◆ Your instructions
Please return every record below exactly as it stands.

◆ Raw data
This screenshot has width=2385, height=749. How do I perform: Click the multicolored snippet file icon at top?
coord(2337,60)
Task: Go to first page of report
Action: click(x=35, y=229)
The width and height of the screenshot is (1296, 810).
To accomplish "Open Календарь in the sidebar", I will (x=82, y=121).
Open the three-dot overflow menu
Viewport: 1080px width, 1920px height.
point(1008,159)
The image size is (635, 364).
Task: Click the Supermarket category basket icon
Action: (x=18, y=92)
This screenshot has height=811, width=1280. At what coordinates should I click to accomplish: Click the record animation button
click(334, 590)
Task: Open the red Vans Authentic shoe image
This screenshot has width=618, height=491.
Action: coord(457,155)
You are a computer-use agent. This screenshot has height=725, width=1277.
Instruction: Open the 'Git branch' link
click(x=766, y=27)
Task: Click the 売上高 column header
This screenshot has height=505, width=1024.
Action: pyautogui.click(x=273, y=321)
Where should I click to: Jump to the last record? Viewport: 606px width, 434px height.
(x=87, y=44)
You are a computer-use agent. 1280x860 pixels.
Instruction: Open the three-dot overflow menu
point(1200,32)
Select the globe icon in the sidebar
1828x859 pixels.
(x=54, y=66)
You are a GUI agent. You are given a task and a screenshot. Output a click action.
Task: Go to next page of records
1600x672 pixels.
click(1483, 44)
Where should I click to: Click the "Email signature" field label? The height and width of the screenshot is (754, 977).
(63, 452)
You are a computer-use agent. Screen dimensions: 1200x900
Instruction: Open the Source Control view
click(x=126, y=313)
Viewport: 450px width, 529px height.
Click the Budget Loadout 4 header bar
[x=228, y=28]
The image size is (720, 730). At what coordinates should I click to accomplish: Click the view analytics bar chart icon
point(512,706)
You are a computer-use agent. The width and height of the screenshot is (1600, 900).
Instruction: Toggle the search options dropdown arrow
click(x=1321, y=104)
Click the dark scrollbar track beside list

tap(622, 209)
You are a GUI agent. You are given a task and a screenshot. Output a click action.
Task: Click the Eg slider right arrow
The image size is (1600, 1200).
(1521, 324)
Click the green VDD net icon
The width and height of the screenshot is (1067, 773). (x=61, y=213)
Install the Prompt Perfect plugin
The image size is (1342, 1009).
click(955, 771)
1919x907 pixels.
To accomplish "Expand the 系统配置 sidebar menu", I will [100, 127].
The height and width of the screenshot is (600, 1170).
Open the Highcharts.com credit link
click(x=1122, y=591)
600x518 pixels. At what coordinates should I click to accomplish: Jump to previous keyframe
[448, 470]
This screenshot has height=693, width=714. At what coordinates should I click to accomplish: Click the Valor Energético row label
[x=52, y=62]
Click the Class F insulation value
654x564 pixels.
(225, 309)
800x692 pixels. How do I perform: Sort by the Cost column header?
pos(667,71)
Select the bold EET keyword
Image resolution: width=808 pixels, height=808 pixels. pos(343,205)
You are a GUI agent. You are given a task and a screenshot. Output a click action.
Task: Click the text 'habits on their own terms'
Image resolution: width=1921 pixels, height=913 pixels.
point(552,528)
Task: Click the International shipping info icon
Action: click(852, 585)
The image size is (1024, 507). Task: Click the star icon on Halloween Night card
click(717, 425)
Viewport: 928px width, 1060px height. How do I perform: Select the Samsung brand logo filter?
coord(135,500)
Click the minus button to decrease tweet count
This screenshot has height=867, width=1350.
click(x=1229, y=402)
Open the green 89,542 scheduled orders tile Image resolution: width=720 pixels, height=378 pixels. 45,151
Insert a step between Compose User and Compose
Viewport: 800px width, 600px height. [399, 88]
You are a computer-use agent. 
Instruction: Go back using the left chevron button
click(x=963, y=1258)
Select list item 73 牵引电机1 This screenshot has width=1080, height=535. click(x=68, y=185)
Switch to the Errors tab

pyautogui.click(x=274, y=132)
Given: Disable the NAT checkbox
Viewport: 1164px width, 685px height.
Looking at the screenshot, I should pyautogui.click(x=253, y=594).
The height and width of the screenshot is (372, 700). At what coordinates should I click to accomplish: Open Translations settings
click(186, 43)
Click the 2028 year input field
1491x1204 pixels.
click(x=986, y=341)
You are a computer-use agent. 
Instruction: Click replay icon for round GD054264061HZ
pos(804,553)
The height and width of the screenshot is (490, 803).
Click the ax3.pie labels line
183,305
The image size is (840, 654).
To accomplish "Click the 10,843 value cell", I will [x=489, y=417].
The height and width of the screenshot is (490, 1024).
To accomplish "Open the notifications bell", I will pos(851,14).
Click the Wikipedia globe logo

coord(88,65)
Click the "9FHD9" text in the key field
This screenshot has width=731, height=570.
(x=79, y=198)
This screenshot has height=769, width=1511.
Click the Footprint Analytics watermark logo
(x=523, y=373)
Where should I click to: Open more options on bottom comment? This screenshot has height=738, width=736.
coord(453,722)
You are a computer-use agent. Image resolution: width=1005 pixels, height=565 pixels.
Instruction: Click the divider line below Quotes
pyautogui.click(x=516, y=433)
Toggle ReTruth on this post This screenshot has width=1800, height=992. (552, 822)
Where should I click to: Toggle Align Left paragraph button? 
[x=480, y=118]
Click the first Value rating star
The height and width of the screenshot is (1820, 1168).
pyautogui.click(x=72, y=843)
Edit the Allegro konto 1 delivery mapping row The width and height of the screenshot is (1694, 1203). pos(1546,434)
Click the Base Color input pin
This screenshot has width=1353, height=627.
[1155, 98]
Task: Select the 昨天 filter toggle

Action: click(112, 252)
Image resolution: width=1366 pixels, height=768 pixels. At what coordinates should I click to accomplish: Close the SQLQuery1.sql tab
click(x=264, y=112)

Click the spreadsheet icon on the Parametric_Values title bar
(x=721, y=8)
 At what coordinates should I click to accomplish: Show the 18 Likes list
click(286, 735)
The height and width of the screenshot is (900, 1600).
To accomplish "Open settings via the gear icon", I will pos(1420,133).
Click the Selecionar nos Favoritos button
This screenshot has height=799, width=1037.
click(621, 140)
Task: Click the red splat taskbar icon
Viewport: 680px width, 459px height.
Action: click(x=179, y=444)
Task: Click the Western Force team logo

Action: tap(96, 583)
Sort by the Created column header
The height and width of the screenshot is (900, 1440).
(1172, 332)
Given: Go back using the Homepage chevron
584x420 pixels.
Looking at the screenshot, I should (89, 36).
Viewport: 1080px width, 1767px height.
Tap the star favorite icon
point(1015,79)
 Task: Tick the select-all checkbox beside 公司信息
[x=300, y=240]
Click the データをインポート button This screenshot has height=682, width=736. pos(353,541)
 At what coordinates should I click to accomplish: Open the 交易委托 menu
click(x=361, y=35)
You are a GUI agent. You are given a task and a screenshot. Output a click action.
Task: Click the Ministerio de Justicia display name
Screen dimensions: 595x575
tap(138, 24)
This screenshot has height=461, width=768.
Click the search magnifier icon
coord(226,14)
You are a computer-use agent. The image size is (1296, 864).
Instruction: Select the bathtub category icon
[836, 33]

◆ Response for this exercise
This screenshot has width=2385, height=749. How do I perform: Click the multicolored snippet file icon at top?
coord(2337,60)
Task: Go to first page of report
Action: click(x=35, y=229)
The width and height of the screenshot is (1296, 810).
To accomplish "Open Календарь in the sidebar", I will (x=82, y=121).
Open the three-dot overflow menu
Viewport: 1080px width, 1920px height.
point(1008,159)
The image size is (635, 364).
Task: Click the Supermarket category basket icon
Action: (x=18, y=92)
This screenshot has height=811, width=1280. At what coordinates should I click to accomplish: Click the record animation button
click(334, 590)
Task: Open the red Vans Authentic shoe image
This screenshot has width=618, height=491.
Action: coord(457,155)
You are a computer-use agent. This screenshot has height=725, width=1277.
Instruction: Open the 'Git branch' link
click(x=766, y=27)
Task: Click the 売上高 column header
This screenshot has height=505, width=1024.
Action: pyautogui.click(x=273, y=321)
Where should I click to: Jump to the last record? Viewport: 606px width, 434px height.
(x=87, y=44)
You are a computer-use agent. 1280x860 pixels.
Instruction: Open the three-dot overflow menu
point(1200,32)
Select the globe icon in the sidebar
1828x859 pixels.
(x=54, y=66)
You are a GUI agent. You are given a task and a screenshot. Output a click action.
Task: Go to next page of records
1600x672 pixels.
click(1483, 44)
Where should I click to: Click the "Email signature" field label? The height and width of the screenshot is (754, 977).
(63, 452)
You are a computer-use agent. Screen dimensions: 1200x900
Instruction: Open the Source Control view
click(x=126, y=313)
Viewport: 450px width, 529px height.
Click the Budget Loadout 4 header bar
[x=228, y=28]
The image size is (720, 730). At what coordinates should I click to accomplish: Click the view analytics bar chart icon
point(512,706)
You are a computer-use agent. The width and height of the screenshot is (1600, 900).
Instruction: Toggle the search options dropdown arrow
click(x=1321, y=104)
Click the dark scrollbar track beside list

tap(622, 209)
You are a GUI agent. You are given a task and a screenshot. Output a click action.
Task: Click the Eg slider right arrow
The image size is (1600, 1200).
(1521, 324)
Click the green VDD net icon
The width and height of the screenshot is (1067, 773). (x=61, y=213)
Install the Prompt Perfect plugin
The image size is (1342, 1009).
click(955, 771)
1919x907 pixels.
To accomplish "Expand the 系统配置 sidebar menu", I will [100, 127].
The height and width of the screenshot is (600, 1170).
Open the Highcharts.com credit link
click(x=1122, y=591)
600x518 pixels. At what coordinates should I click to accomplish: Jump to previous keyframe
[448, 470]
This screenshot has height=693, width=714. At what coordinates should I click to accomplish: Click the Valor Energético row label
[x=52, y=62]
Click the Class F insulation value
654x564 pixels.
(225, 309)
800x692 pixels. How do I perform: Sort by the Cost column header?
pos(667,71)
Select the bold EET keyword
Image resolution: width=808 pixels, height=808 pixels. pos(343,205)
You are a GUI agent. You are given a task and a screenshot. Output a click action.
Task: Click the text 'habits on their own terms'
Image resolution: width=1921 pixels, height=913 pixels.
point(552,528)
Task: Click the International shipping info icon
Action: click(852, 585)
The image size is (1024, 507). Task: Click the star icon on Halloween Night card
click(717, 425)
Viewport: 928px width, 1060px height. How do I perform: Select the Samsung brand logo filter?
coord(135,500)
Click the minus button to decrease tweet count
This screenshot has height=867, width=1350.
click(x=1229, y=402)
Open the green 89,542 scheduled orders tile Image resolution: width=720 pixels, height=378 pixels. 45,151
Insert a step between Compose User and Compose
Viewport: 800px width, 600px height. [399, 88]
You are a computer-use agent. 
Instruction: Go back using the left chevron button
click(x=963, y=1258)
Select list item 73 牵引电机1 This screenshot has width=1080, height=535. click(x=68, y=185)
Switch to the Errors tab

pyautogui.click(x=274, y=132)
Given: Disable the NAT checkbox
Viewport: 1164px width, 685px height.
Looking at the screenshot, I should pyautogui.click(x=253, y=594).
The height and width of the screenshot is (372, 700). At what coordinates should I click to accomplish: Open Translations settings
click(186, 43)
Click the 2028 year input field
1491x1204 pixels.
click(x=986, y=341)
You are a computer-use agent. 
Instruction: Click replay icon for round GD054264061HZ
pos(804,553)
The height and width of the screenshot is (490, 803).
Click the ax3.pie labels line
183,305
The image size is (840, 654).
To accomplish "Click the 10,843 value cell", I will [x=489, y=417].
The height and width of the screenshot is (490, 1024).
To accomplish "Open the notifications bell", I will pos(851,14).
Click the Wikipedia globe logo

coord(88,65)
Click the "9FHD9" text in the key field
This screenshot has width=731, height=570.
(x=79, y=198)
This screenshot has height=769, width=1511.
Click the Footprint Analytics watermark logo
(x=523, y=373)
Where should I click to: Open more options on bottom comment? This screenshot has height=738, width=736.
coord(453,722)
You are a computer-use agent. Image resolution: width=1005 pixels, height=565 pixels.
Instruction: Click the divider line below Quotes
pyautogui.click(x=516, y=433)
Toggle ReTruth on this post This screenshot has width=1800, height=992. (552, 822)
Where should I click to: Toggle Align Left paragraph button? 
[x=480, y=118]
Click the first Value rating star
The height and width of the screenshot is (1820, 1168).
pyautogui.click(x=72, y=843)
Edit the Allegro konto 1 delivery mapping row The width and height of the screenshot is (1694, 1203). pos(1546,434)
Click the Base Color input pin
This screenshot has width=1353, height=627.
[1155, 98]
Task: Select the 昨天 filter toggle

Action: click(112, 252)
Image resolution: width=1366 pixels, height=768 pixels. At what coordinates should I click to accomplish: Close the SQLQuery1.sql tab
click(x=264, y=112)

Click the spreadsheet icon on the Parametric_Values title bar
(x=721, y=8)
 At what coordinates should I click to accomplish: Show the 18 Likes list
click(286, 735)
The height and width of the screenshot is (900, 1600).
To accomplish "Open settings via the gear icon", I will pos(1420,133).
Click the Selecionar nos Favoritos button
This screenshot has height=799, width=1037.
click(621, 140)
Task: Click the red splat taskbar icon
Viewport: 680px width, 459px height.
Action: click(x=179, y=444)
Task: Click the Western Force team logo

Action: tap(96, 583)
Sort by the Created column header
The height and width of the screenshot is (900, 1440).
(1172, 332)
Given: Go back using the Homepage chevron
584x420 pixels.
Looking at the screenshot, I should (89, 36).
Viewport: 1080px width, 1767px height.
Tap the star favorite icon
point(1015,79)
 Task: Tick the select-all checkbox beside 公司信息
[x=300, y=240]
Click the データをインポート button This screenshot has height=682, width=736. pos(353,541)
 At what coordinates should I click to accomplish: Open the 交易委托 menu
click(x=361, y=35)
You are a GUI agent. You are given a task and a screenshot. Output a click action.
Task: Click the Ministerio de Justicia display name
Screen dimensions: 595x575
tap(138, 24)
This screenshot has height=461, width=768.
Click the search magnifier icon
coord(226,14)
You are a computer-use agent. The image size is (1296, 864).
Instruction: Select the bathtub category icon
[836, 33]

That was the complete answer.